■ **WORK ORDER**: Transcribe the entries exactly as each line appears.
<<<<
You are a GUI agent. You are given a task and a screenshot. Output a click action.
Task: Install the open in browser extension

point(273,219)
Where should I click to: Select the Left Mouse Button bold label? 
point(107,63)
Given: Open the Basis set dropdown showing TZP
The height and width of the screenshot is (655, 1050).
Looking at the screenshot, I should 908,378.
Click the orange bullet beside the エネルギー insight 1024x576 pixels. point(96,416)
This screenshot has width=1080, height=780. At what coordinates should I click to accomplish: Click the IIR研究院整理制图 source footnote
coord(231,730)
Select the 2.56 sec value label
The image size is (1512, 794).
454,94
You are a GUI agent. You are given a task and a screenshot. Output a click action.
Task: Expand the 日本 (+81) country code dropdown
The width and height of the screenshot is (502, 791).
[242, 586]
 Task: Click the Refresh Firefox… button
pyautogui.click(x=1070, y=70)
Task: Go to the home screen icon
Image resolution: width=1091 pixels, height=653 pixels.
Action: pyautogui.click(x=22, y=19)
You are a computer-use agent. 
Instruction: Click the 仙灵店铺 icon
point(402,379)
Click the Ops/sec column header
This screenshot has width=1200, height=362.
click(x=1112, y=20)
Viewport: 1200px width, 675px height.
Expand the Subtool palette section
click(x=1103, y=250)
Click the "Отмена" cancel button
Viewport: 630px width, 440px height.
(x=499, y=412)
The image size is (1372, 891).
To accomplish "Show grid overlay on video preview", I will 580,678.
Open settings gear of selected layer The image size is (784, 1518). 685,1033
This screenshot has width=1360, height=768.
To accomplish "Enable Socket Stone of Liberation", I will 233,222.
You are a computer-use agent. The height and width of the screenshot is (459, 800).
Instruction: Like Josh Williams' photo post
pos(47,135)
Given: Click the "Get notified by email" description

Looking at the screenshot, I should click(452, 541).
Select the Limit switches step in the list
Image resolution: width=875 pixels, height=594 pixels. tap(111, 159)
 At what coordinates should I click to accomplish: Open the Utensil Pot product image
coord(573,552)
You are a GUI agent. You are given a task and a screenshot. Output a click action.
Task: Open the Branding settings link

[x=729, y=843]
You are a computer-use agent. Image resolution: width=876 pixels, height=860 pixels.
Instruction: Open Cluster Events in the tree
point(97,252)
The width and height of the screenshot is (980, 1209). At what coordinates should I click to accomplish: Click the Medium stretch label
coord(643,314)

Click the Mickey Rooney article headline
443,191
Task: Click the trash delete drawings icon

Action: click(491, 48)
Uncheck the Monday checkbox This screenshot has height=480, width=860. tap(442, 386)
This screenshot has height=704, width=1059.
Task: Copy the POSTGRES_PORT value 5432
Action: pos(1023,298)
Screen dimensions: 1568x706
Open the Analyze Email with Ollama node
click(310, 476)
>>>>
■ **WRITTEN REPLY**:
You are a GUI agent. You are given a task and a screenshot. Output a click action.
Task: Install the open in browser extension

point(273,219)
Where should I click to: Select the Left Mouse Button bold label? 
point(107,63)
Given: Open the Basis set dropdown showing TZP
The height and width of the screenshot is (655, 1050).
Looking at the screenshot, I should 908,378.
Click the orange bullet beside the エネルギー insight 1024x576 pixels. point(96,416)
This screenshot has width=1080, height=780. At what coordinates should I click to accomplish: Click the IIR研究院整理制图 source footnote
coord(231,730)
Select the 2.56 sec value label
The image size is (1512, 794).
454,94
You are a GUI agent. You are given a task and a screenshot. Output a click action.
Task: Expand the 日本 (+81) country code dropdown
The width and height of the screenshot is (502, 791).
[242, 586]
 Task: Click the Refresh Firefox… button
pyautogui.click(x=1070, y=70)
Task: Go to the home screen icon
Image resolution: width=1091 pixels, height=653 pixels.
Action: pyautogui.click(x=22, y=19)
You are a computer-use agent. 
Instruction: Click the 仙灵店铺 icon
point(402,379)
Click the Ops/sec column header
This screenshot has width=1200, height=362.
click(x=1112, y=20)
Viewport: 1200px width, 675px height.
Expand the Subtool palette section
click(x=1103, y=250)
Click the "Отмена" cancel button
Viewport: 630px width, 440px height.
(x=499, y=412)
The image size is (1372, 891).
To accomplish "Show grid overlay on video preview", I will 580,678.
Open settings gear of selected layer The image size is (784, 1518). 685,1033
This screenshot has width=1360, height=768.
To accomplish "Enable Socket Stone of Liberation", I will 233,222.
You are a computer-use agent. The height and width of the screenshot is (459, 800).
Instruction: Like Josh Williams' photo post
pos(47,135)
Given: Click the "Get notified by email" description

Looking at the screenshot, I should click(452, 541).
Select the Limit switches step in the list
Image resolution: width=875 pixels, height=594 pixels. tap(111, 159)
 At what coordinates should I click to accomplish: Open the Utensil Pot product image
coord(573,552)
You are a GUI agent. You are given a task and a screenshot. Output a click action.
Task: Open the Branding settings link

[x=729, y=843]
You are a computer-use agent. Image resolution: width=876 pixels, height=860 pixels.
Instruction: Open Cluster Events in the tree
point(97,252)
The width and height of the screenshot is (980, 1209). At what coordinates should I click to accomplish: Click the Medium stretch label
coord(643,314)

Click the Mickey Rooney article headline
443,191
Task: Click the trash delete drawings icon

Action: click(491, 48)
Uncheck the Monday checkbox This screenshot has height=480, width=860. tap(442, 386)
This screenshot has height=704, width=1059.
Task: Copy the POSTGRES_PORT value 5432
Action: pos(1023,298)
Screen dimensions: 1568x706
Open the Analyze Email with Ollama node
click(310, 476)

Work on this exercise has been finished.